Throughout my long career of building and implementing data quality processes, I've consistently been told that data quality could not be implemented within data sources, because doing so would disrupt production systems. Therefore, source data was often copied to a central location – a staging area – where it was cleansed, transformed, unduplicated, restructured and loaded into new applications, such as an enterprise data warehouse or master data management hub.
This paradigm of dragging data from where it lives through data quality processes that exist elsewhere (and whose results are stored elsewhere) had its advantages. But one of its biggest disadvantages was the boundary it created – original data lived in its source, but quality data lived someplace else.
These boundaries multiply with the number of data sources an enterprise has. That's why a long-stated best practice has been to implement data quality processes as close to the data source as possible. This way the someplace else where quality data lives is a place that is at least a short commute from the source data.

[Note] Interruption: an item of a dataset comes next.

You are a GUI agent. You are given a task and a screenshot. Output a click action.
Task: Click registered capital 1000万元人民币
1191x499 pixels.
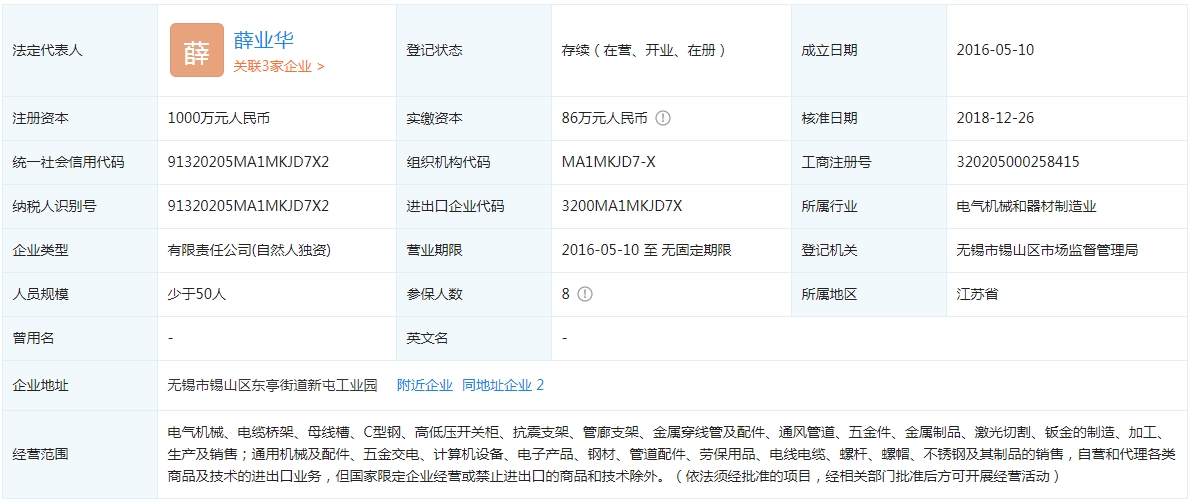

Now, the time has come to give data quality the shortest commute possible. It’s time for data quality to work from home, so to speak. We need to push data quality beyond boundaries to where data lives. Data quality processes need to be implemented within data sources, whether that means in-database, in-cluster or in-memory. There will likely be initial disruptions caused by these implementations, but that’s true of any implementation. I've blogged before about the benefits of managing data where it is. Bringing quality home to its sources will deliver benefits that will more than make up for any temporary disruptions to production systems.
That being said, you don’t want each data source implementing its own data quality logic. The enterprise needs standard, repeatable methods for maintaining high-quality data. You need to prioritize the reuse of data quality techniques as deployable services that bring a consistent implementation of data quality to wherever data lives.
I also know that if you are transferring data from one source to another, mistakes can happen. I have seen this all too often where a team member insists the same data will make it to the new platform and we go in and look for a particular contact (one that we knew had all of the correct data fields and didn't need to be touched) and it's gone. Oi! So much for data cleansing! Sometimes we call it "data destroying"! Always always always have a back-up!! Keep the original and don't let anyone tell you "you no longer need it." You need it until you can confirm that all of your contacts made it across.
Great point, Jackie. Even when we shorten data's commute we still need to make sure it reached its destination. Although it may have been modified during its journey (i.e., data quality issues get fixed), the data's arrival should be confirmed, any modifications should be documented, and a backup should always be kept just in case we need to go back to where we started.